In the next 10 seconds look at the letters below and try remember as many letters as you can. After 10 seconds write what letters you have remembered on a piece of paper. (Do not try to look back at the screen- No cheating!!!). Be careful, a letter can appear more then once.

N A Y C D H R L P N A W C B H

How many letters did you remember?

Now let’s try this game again. Look at the letters and try to remember as many as you can in the next 10 seconds. After 10 sec write what letters you remembered on a piece of paper.

C P R A B C N H L D N A W H Y

How many letters did you remember now?
Most people remember more letters in the second game, can you see WHY?

Although all the letters in both games are identical, hence, we are trying to learn the same content, it is only when this content relates to something we already know it makes much more sense to us. This is exactly the way we teach our courses.
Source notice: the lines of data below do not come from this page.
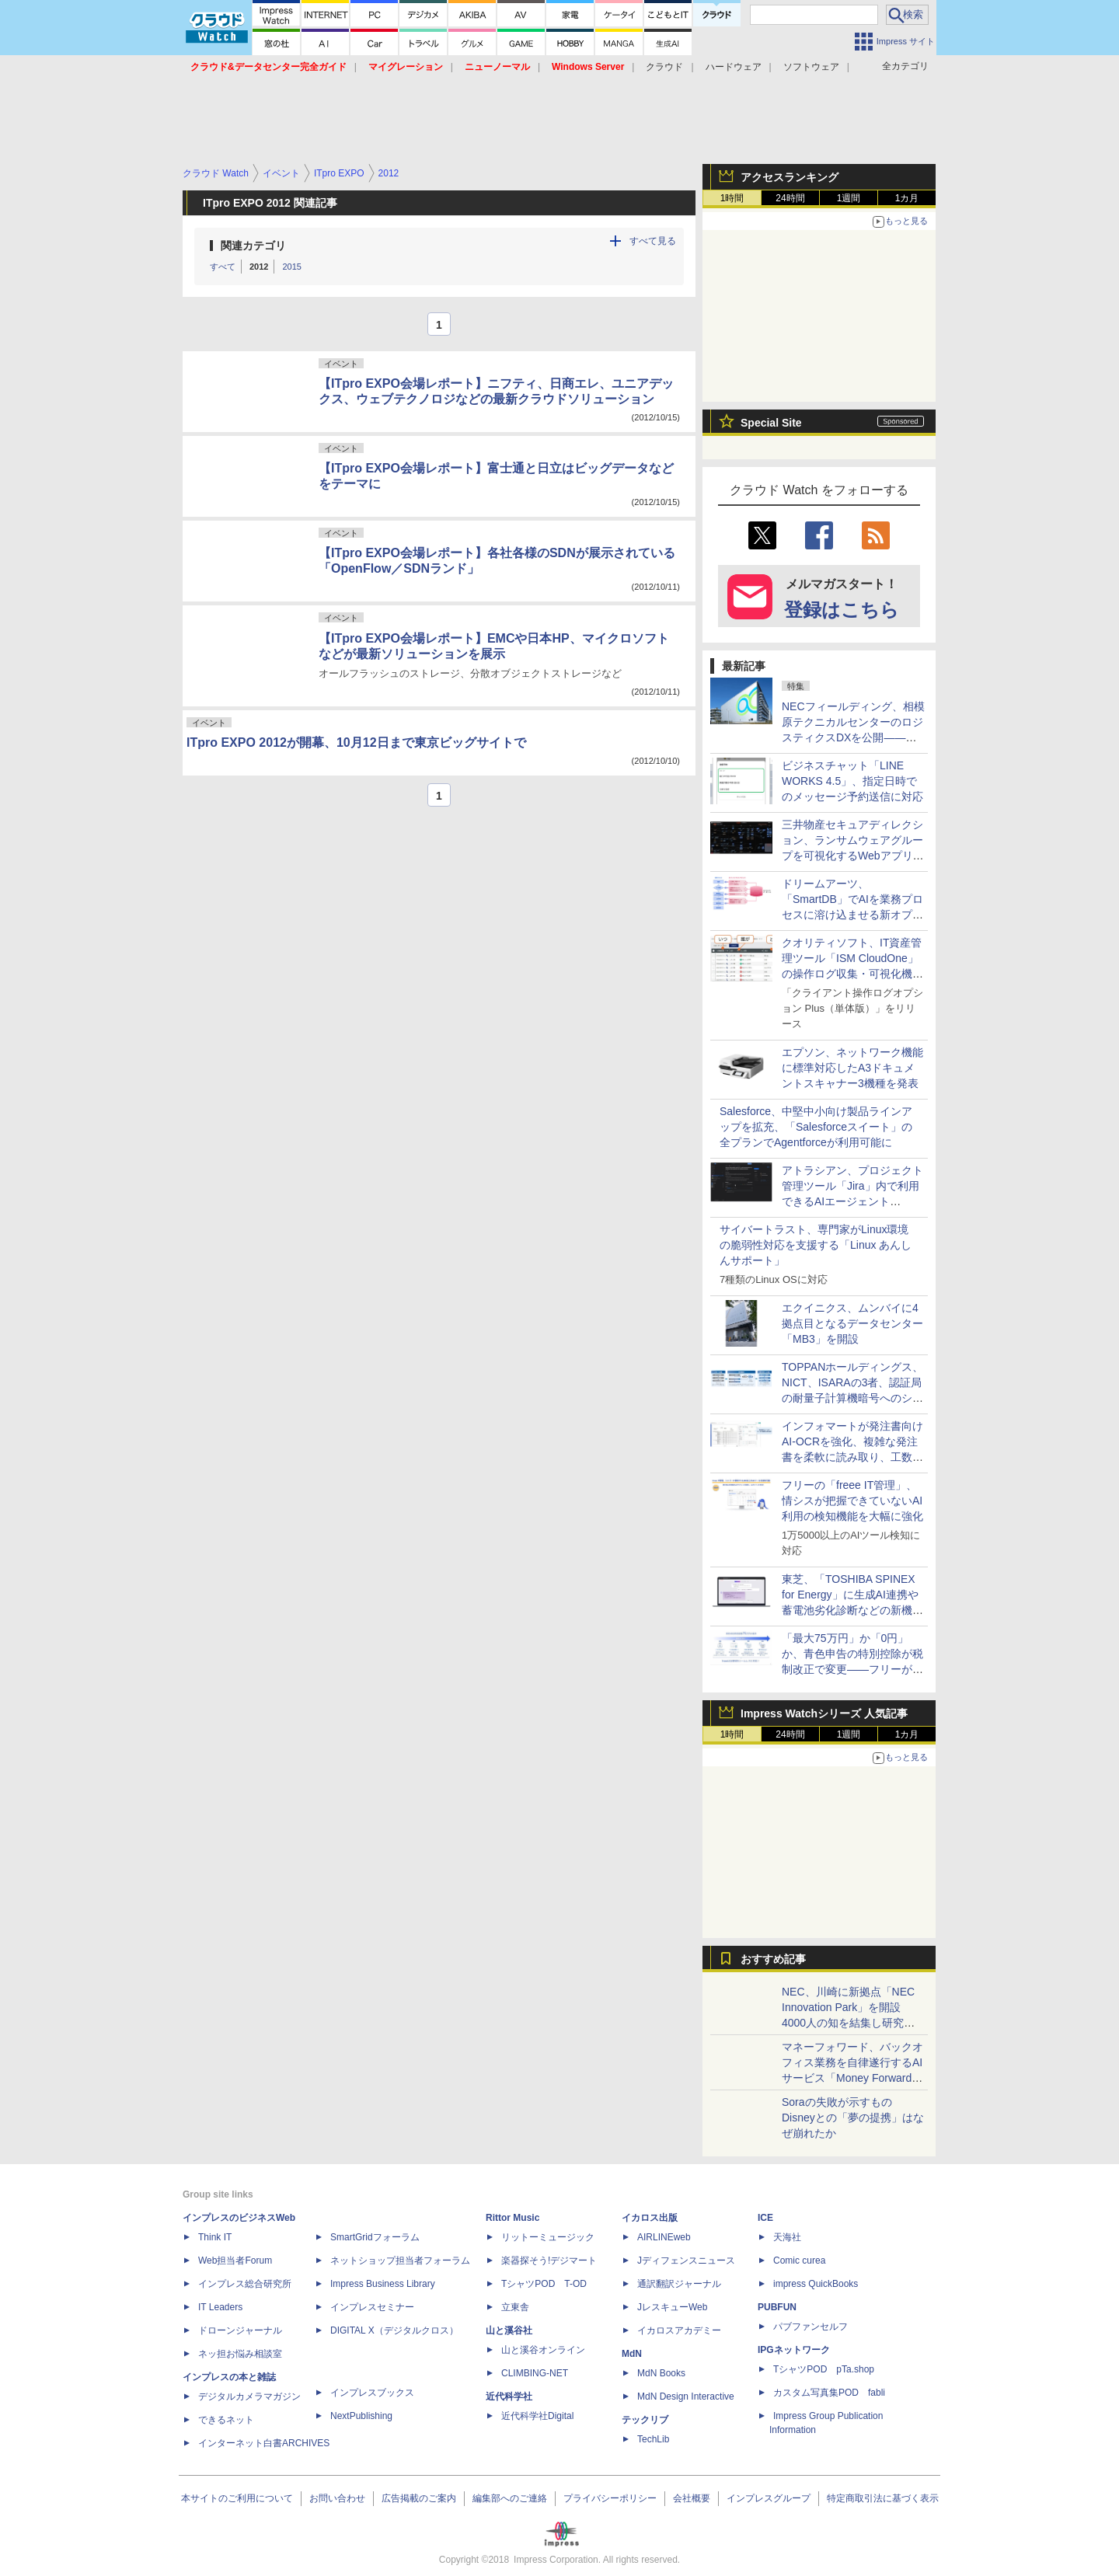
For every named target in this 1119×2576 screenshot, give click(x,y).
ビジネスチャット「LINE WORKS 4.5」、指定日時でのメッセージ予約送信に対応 (852, 781)
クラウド (664, 66)
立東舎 (515, 2307)
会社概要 (691, 2498)
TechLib (653, 2439)
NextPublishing (361, 2415)
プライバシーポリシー (610, 2498)
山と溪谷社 (509, 2330)
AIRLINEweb (664, 2237)
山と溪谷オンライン (543, 2349)
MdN (632, 2353)
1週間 (849, 198)
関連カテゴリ (253, 245)
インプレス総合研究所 (244, 2283)
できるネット (226, 2419)
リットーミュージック (547, 2237)
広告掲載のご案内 (419, 2498)
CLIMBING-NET (534, 2373)
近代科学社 (509, 2396)
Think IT (215, 2237)
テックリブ (645, 2419)
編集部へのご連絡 (509, 2498)
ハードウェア (734, 66)
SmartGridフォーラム (375, 2237)
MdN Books (661, 2373)
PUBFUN (777, 2307)
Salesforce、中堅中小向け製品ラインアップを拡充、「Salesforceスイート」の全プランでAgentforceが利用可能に (816, 1127)
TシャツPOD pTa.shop (823, 2369)
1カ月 (907, 198)
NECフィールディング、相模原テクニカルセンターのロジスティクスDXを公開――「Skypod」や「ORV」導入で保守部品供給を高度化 (853, 737)
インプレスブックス (372, 2392)
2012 (258, 266)
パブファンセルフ (810, 2326)
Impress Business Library (382, 2283)
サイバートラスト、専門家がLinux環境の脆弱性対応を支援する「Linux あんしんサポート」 (816, 1245)
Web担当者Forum (235, 2260)
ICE (765, 2217)
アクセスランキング (789, 177)
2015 (291, 266)
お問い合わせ (337, 2498)
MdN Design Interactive (685, 2396)
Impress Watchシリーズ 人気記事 (824, 1713)
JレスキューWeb (672, 2307)
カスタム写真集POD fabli (829, 2392)
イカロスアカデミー (679, 2330)
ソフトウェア (811, 66)
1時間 (732, 198)
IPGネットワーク (794, 2349)
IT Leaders (220, 2307)
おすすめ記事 (773, 1959)
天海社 (787, 2237)
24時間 (790, 198)
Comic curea (799, 2260)
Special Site (771, 423)
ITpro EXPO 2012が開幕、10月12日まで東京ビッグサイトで (356, 742)
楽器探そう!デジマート (549, 2260)
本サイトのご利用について (237, 2498)
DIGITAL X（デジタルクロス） (394, 2330)
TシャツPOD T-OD (544, 2283)
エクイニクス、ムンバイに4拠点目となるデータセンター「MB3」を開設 (852, 1323)
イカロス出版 (650, 2217)
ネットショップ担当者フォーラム (400, 2260)
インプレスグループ (768, 2498)
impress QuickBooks (815, 2283)
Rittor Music (512, 2217)
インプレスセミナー (372, 2307)
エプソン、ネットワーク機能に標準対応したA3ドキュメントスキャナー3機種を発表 (852, 1067)
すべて (222, 266)
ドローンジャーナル (240, 2330)
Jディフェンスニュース (686, 2260)
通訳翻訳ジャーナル (679, 2283)
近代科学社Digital (537, 2415)
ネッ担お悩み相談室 (240, 2353)
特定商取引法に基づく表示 (883, 2498)
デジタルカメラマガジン (249, 2396)
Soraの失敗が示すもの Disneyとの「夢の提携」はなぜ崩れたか (853, 2117)
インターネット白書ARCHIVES (263, 2443)
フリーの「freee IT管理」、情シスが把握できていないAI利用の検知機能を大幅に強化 (852, 1500)
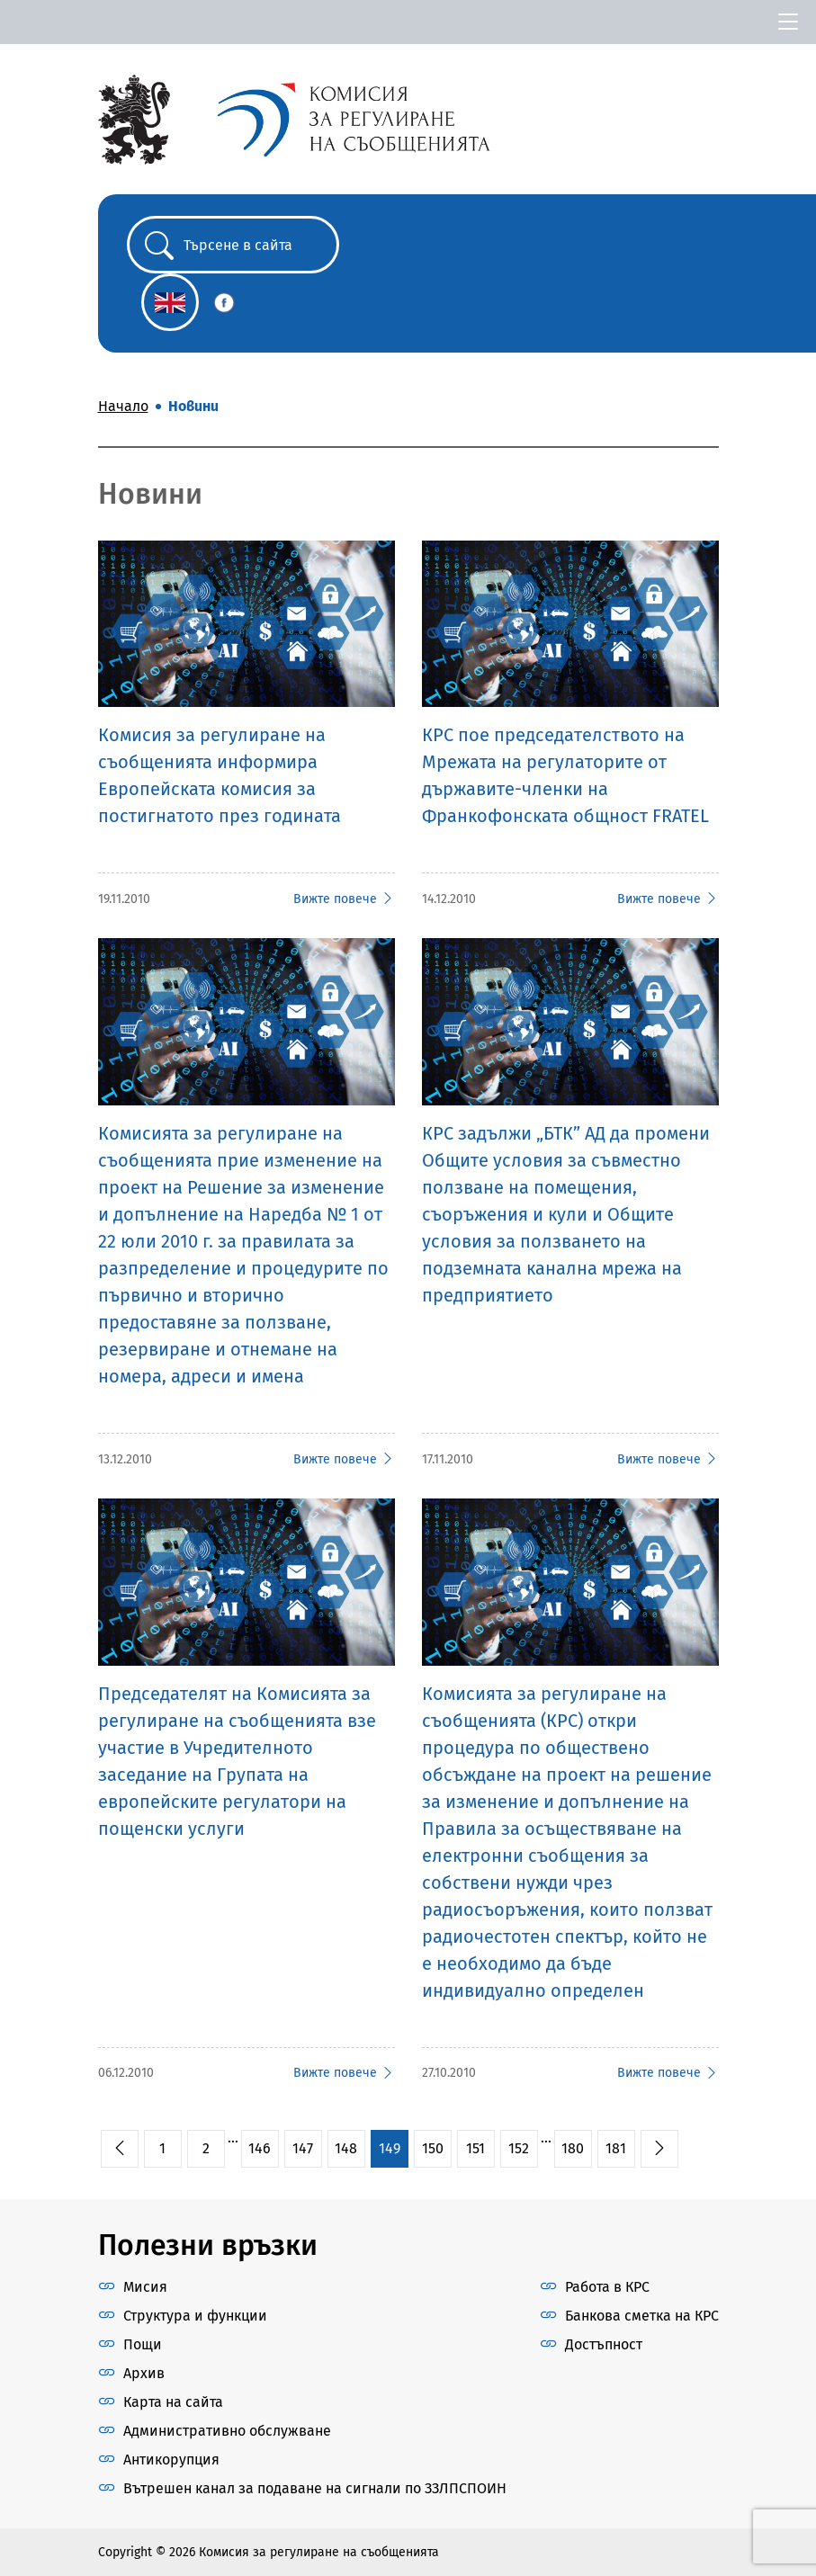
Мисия (145, 2286)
We aim that about 60%-70% of the course content will come from our students, therefore linking students existing knowledge with new information. By using appropriate teaching techniques that are more suitable for adult learners such as: open discussions, questions and answers and case studies (scenarios) we achieve active learning from our students.

This type of learning has been determined to result in longer knowledge retention and meaningful learning of the course content, which in our case also means a better chance to save lives!

*The game is adopted from: Lujan, H. L., & DiCarlo, S. E. (2006). Too much teaching, not enough learning: What is the solution? Advan. Physiol. Edu., 30(1), 17-22.